» DOCUMENT PASSAGE

For instance in our engines (Nebula2 and 3) there are so-called "frameshader" files (XML, nowadays it would be JSON of course) which describes a frame as a sequence of passes, the result of a pass is a valid render target texture or the final visible image, and a pass consists of per-material batches (or buckets).

Higher up are 'stages, views, and entities', a stage is a collection of graphics entities, a view is a 'view into a stage' (a view owns a camera and a frameshader), and entities can be models, lights and cameras. Multiple views can be attached to the same stage, and views can depend on each other (although in the >10 years we use this concept, dependent views were hardly needed).

> people realised that putting everything into a single giant scene graph isn't a good idea (so at least since the very early 2000's).


A high-level intuitive, if simplistic answer, would be that you want to do batching based on type, and a monolithic scene graph does not arrange things by type; nor is it in general a valuable abstraction for rendering graphics, which are ultimately highly non-hierarchical and undermined by the constant need for sophisticated traversal logic.

» DATA SEGMENT
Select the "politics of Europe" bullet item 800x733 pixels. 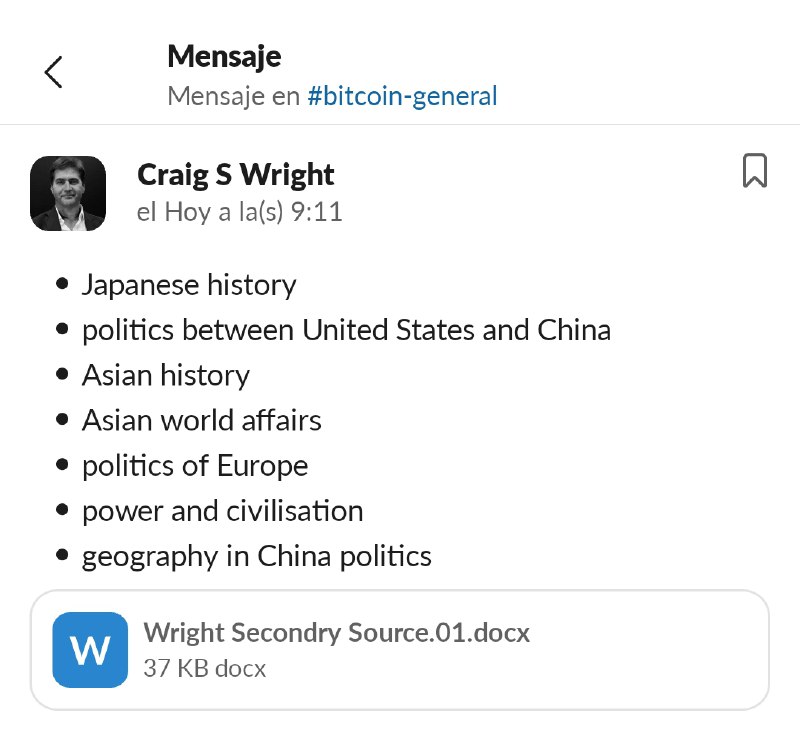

» EXERCISE
According to the passage on rendering engine design, why is putting everything into a single giant scene graph a poor approach? Answer in one to three sentences. The listing has no role in this exercise.

» OUTPUT FOR THIS TASK
You want to batch by type, and a monolithic scene graph doesn't arrange things by type. It is also generally not a valuable abstraction for rendering, because graphics are ultimately highly non-hierarchical and are undermined by the constant need for sophisticated traversal logic.